▸ **PAGE EXTRACT**:
* BEGIN *

What Taxes Do Self-Employed People Pay in Luxembourg?
As a self-employed person (independant / Selbststandiger) in Luxembourg, you deal with 3–4 main taxes and contributions:
Tax / Contribution | Applies to | Approx. rate |
|---|---|---|
Income tax | Everyone | 0–42% progressive (on profit) |
Social security (CCSS) | Everyone | ~25–28% of profit (monthly) |
Municipal business tax | Commercial activities only | ~6–12% of profit (after €40k allowance) |
VAT | Depends on turnover + type of clients | 17% standard rate |
The exact amount you pay depends on your profit (income minus expenses) and turnover (total revenue).
Your profit determines income tax and CCSS. Your turnover determines VAT obligations. These are two different numbers — don't confuse them.1. Income Tax (Impot sur le revenu / Einkommensteuer)
What: You pay income tax on your annual profit (revenue minus deductible expenses). Luxembourg uses progressive rates from 0% to 42%, plus a 7% solidarity surcharge on the tax itself (9% if income exceeds €150,000 in class 1/1a).
Who: All self-employed — both commercial and liberal professions.

* END *

▸ **SUPPLIED INFORMATION**:

* BEGIN *

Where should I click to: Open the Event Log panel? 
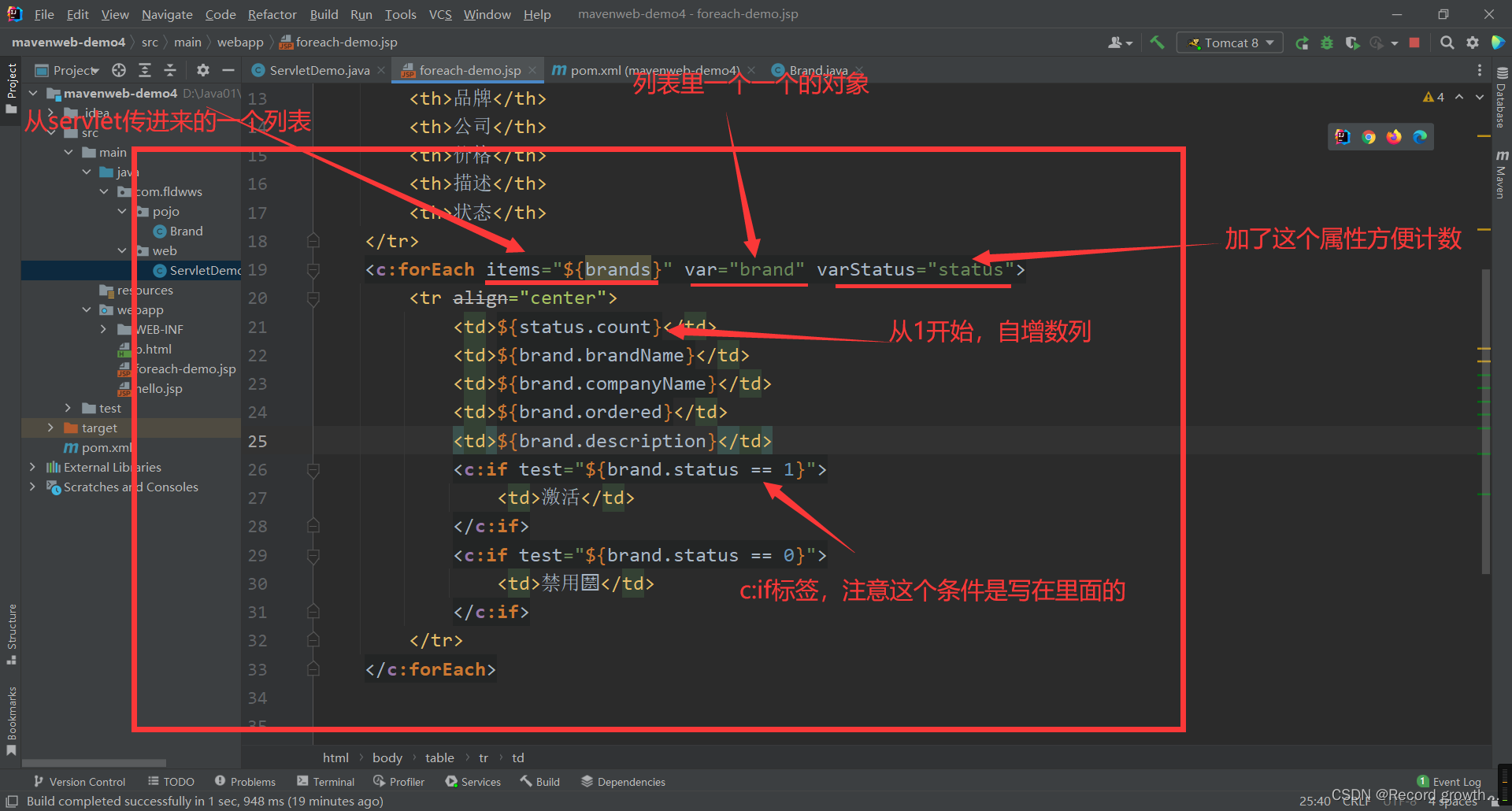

* END *

▸ **CHALLENGE 1**: From the table in the Luxembourg tax page, list every tax or contribution named in its first column.
▸ **CHALLENGE 2**: Please return, word for word, the passage of the Luxembourg tax page that opens with the words containing "As a self-employed" and closes with "revenu / Einkommensteuer)".

▸ **EXPECTED OUTPUT 1**:
Income tax
Social security (CCSS)
Municipal business tax
VAT

▸ **EXPECTED OUTPUT 2**:
As a self-employed person (independant / Selbststandiger) in Luxembourg, you deal with 3–4 main taxes and contributions:
Tax / Contribution | Applies to | Approx. rate |
|---|---|---|
Income tax | Everyone | 0–42% progressive (on profit) |
Social security (CCSS) | Everyone | ~25–28% of profit (monthly) |
Municipal business tax | Commercial activities only | ~6–12% of profit (after €40k allowance) |
VAT | Depends on turnover + type of clients | 17% standard rate |
The exact amount you pay depends on your profit (income minus expenses) and turnover (total revenue).
Your profit determines income tax and CCSS. Your turnover determines VAT obligations. These are two different numbers — don't confuse them.1. Income Tax (Impot sur le revenu / Einkommensteuer)